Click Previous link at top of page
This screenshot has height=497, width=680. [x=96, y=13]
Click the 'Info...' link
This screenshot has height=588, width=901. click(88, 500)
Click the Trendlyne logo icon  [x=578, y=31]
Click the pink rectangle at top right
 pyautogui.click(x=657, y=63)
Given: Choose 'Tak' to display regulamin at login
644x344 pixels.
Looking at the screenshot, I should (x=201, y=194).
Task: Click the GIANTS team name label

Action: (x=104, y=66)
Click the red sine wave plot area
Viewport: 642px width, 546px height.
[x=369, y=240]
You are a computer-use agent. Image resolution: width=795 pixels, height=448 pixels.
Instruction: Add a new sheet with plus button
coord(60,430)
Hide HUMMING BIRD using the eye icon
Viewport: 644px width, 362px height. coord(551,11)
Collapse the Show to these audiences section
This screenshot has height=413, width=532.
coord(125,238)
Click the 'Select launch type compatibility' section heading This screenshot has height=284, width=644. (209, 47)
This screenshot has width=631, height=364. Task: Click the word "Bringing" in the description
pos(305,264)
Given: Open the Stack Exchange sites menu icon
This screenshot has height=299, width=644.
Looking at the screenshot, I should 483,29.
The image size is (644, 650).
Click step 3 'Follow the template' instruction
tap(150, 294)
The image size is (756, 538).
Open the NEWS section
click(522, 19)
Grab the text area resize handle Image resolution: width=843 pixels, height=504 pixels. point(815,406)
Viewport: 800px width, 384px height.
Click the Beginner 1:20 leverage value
+--
▶ [WORK INSTRUCTIONS]: Nothing in the entries should be skipped. Output them all exactly.

▶ [REPLY TO THE EXERCISE]:
Click Previous link at top of page
This screenshot has height=497, width=680. [x=96, y=13]
Click the 'Info...' link
This screenshot has height=588, width=901. click(88, 500)
Click the Trendlyne logo icon  [x=578, y=31]
Click the pink rectangle at top right
 pyautogui.click(x=657, y=63)
Given: Choose 'Tak' to display regulamin at login
644x344 pixels.
Looking at the screenshot, I should (x=201, y=194).
Task: Click the GIANTS team name label

Action: (x=104, y=66)
Click the red sine wave plot area
Viewport: 642px width, 546px height.
[x=369, y=240]
You are a computer-use agent. Image resolution: width=795 pixels, height=448 pixels.
Instruction: Add a new sheet with plus button
coord(60,430)
Hide HUMMING BIRD using the eye icon
Viewport: 644px width, 362px height. coord(551,11)
Collapse the Show to these audiences section
This screenshot has height=413, width=532.
coord(125,238)
Click the 'Select launch type compatibility' section heading This screenshot has height=284, width=644. (209, 47)
This screenshot has width=631, height=364. Task: Click the word "Bringing" in the description
pos(305,264)
Given: Open the Stack Exchange sites menu icon
This screenshot has height=299, width=644.
Looking at the screenshot, I should 483,29.
The image size is (644, 650).
Click step 3 'Follow the template' instruction
tap(150, 294)
The image size is (756, 538).
Open the NEWS section
click(522, 19)
Grab the text area resize handle Image resolution: width=843 pixels, height=504 pixels. point(815,406)
Viewport: 800px width, 384px height.
Click the Beginner 1:20 leverage value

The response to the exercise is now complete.